▶ [데이터셋 기록]:
************

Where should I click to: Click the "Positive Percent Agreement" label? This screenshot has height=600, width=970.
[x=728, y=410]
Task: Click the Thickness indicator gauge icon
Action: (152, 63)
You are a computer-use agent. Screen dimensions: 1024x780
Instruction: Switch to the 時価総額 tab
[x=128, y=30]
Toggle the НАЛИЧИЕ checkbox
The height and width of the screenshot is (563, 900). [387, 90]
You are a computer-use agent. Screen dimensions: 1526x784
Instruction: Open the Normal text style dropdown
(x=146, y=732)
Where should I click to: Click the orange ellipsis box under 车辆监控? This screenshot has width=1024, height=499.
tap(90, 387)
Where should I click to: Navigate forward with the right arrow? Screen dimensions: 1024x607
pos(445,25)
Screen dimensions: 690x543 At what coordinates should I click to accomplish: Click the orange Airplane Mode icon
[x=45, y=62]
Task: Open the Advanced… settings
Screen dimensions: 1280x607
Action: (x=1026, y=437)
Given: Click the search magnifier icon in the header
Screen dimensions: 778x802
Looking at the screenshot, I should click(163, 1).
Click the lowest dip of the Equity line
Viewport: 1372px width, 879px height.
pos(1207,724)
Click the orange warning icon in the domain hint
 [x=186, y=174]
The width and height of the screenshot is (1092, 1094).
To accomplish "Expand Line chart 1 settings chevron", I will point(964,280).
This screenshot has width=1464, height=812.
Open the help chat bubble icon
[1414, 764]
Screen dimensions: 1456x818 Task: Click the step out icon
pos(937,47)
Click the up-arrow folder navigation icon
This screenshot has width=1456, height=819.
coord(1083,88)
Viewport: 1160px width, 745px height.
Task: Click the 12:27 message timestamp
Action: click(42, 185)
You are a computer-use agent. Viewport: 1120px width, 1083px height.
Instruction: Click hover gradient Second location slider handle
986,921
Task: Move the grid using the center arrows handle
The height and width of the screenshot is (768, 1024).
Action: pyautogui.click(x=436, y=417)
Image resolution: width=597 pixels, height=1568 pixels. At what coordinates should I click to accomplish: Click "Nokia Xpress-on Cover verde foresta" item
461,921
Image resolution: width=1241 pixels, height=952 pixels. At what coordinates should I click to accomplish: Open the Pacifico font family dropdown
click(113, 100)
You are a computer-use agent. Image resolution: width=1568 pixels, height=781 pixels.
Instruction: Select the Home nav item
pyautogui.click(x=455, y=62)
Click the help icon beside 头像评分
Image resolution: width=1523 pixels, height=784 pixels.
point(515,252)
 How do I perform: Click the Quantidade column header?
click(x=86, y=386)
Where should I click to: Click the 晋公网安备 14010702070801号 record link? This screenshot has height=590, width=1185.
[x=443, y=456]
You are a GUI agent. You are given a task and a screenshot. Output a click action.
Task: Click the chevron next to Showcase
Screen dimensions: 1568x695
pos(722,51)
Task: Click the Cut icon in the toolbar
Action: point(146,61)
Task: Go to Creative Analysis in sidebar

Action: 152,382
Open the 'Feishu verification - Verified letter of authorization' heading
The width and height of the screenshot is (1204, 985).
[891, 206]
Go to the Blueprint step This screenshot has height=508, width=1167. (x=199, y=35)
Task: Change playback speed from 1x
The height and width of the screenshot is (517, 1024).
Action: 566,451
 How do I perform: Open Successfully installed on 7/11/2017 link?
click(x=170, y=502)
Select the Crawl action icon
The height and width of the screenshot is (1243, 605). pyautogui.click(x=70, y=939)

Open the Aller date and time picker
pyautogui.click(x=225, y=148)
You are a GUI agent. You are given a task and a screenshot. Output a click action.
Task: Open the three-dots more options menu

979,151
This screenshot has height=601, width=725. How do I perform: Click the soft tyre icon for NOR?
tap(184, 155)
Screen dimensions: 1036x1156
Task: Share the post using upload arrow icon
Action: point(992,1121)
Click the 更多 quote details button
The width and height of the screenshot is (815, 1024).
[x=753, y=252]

************

위에 있는 줄을 하나도 빠짐없이 원래 모습 그대로 옮겨 적으십시오.

▶ [완성된 답안]:
Where should I click to: Click the "Positive Percent Agreement" label? This screenshot has height=600, width=970.
[x=728, y=410]
Task: Click the Thickness indicator gauge icon
Action: (152, 63)
You are a computer-use agent. Screen dimensions: 1024x780
Instruction: Switch to the 時価総額 tab
[x=128, y=30]
Toggle the НАЛИЧИЕ checkbox
The height and width of the screenshot is (563, 900). [387, 90]
You are a computer-use agent. Screen dimensions: 1526x784
Instruction: Open the Normal text style dropdown
(x=146, y=732)
Where should I click to: Click the orange ellipsis box under 车辆监控? This screenshot has width=1024, height=499.
tap(90, 387)
Where should I click to: Navigate forward with the right arrow? Screen dimensions: 1024x607
pos(445,25)
Screen dimensions: 690x543 At what coordinates should I click to accomplish: Click the orange Airplane Mode icon
[x=45, y=62]
Task: Open the Advanced… settings
Screen dimensions: 1280x607
Action: (x=1026, y=437)
Given: Click the search magnifier icon in the header
Screen dimensions: 778x802
Looking at the screenshot, I should click(163, 1).
Click the lowest dip of the Equity line
Viewport: 1372px width, 879px height.
pos(1207,724)
Click the orange warning icon in the domain hint
 [x=186, y=174]
The width and height of the screenshot is (1092, 1094).
To accomplish "Expand Line chart 1 settings chevron", I will point(964,280).
This screenshot has width=1464, height=812.
Open the help chat bubble icon
[1414, 764]
Screen dimensions: 1456x818 Task: Click the step out icon
pos(937,47)
Click the up-arrow folder navigation icon
This screenshot has width=1456, height=819.
coord(1083,88)
Viewport: 1160px width, 745px height.
Task: Click the 12:27 message timestamp
Action: click(42, 185)
You are a computer-use agent. Viewport: 1120px width, 1083px height.
Instruction: Click hover gradient Second location slider handle
986,921
Task: Move the grid using the center arrows handle
The height and width of the screenshot is (768, 1024).
Action: pyautogui.click(x=436, y=417)
Image resolution: width=597 pixels, height=1568 pixels. At what coordinates should I click to accomplish: Click "Nokia Xpress-on Cover verde foresta" item
461,921
Image resolution: width=1241 pixels, height=952 pixels. At what coordinates should I click to accomplish: Open the Pacifico font family dropdown
click(113, 100)
You are a computer-use agent. Image resolution: width=1568 pixels, height=781 pixels.
Instruction: Select the Home nav item
pyautogui.click(x=455, y=62)
Click the help icon beside 头像评分
Image resolution: width=1523 pixels, height=784 pixels.
point(515,252)
 How do I perform: Click the Quantidade column header?
click(x=86, y=386)
Where should I click to: Click the 晋公网安备 14010702070801号 record link? This screenshot has height=590, width=1185.
[x=443, y=456]
You are a GUI agent. You are given a task and a screenshot. Output a click action.
Task: Click the chevron next to Showcase
Screen dimensions: 1568x695
pos(722,51)
Task: Click the Cut icon in the toolbar
Action: point(146,61)
Task: Go to Creative Analysis in sidebar

Action: 152,382
Open the 'Feishu verification - Verified letter of authorization' heading
The width and height of the screenshot is (1204, 985).
[891, 206]
Go to the Blueprint step This screenshot has height=508, width=1167. (x=199, y=35)
Task: Change playback speed from 1x
The height and width of the screenshot is (517, 1024).
Action: 566,451
 How do I perform: Open Successfully installed on 7/11/2017 link?
click(x=170, y=502)
Select the Crawl action icon
The height and width of the screenshot is (1243, 605). pyautogui.click(x=70, y=939)

Open the Aller date and time picker
pyautogui.click(x=225, y=148)
You are a GUI agent. You are given a task and a screenshot. Output a click action.
Task: Open the three-dots more options menu

979,151
This screenshot has height=601, width=725. How do I perform: Click the soft tyre icon for NOR?
tap(184, 155)
Screen dimensions: 1036x1156
Task: Share the post using upload arrow icon
Action: point(992,1121)
Click the 更多 quote details button
The width and height of the screenshot is (815, 1024).
[x=753, y=252]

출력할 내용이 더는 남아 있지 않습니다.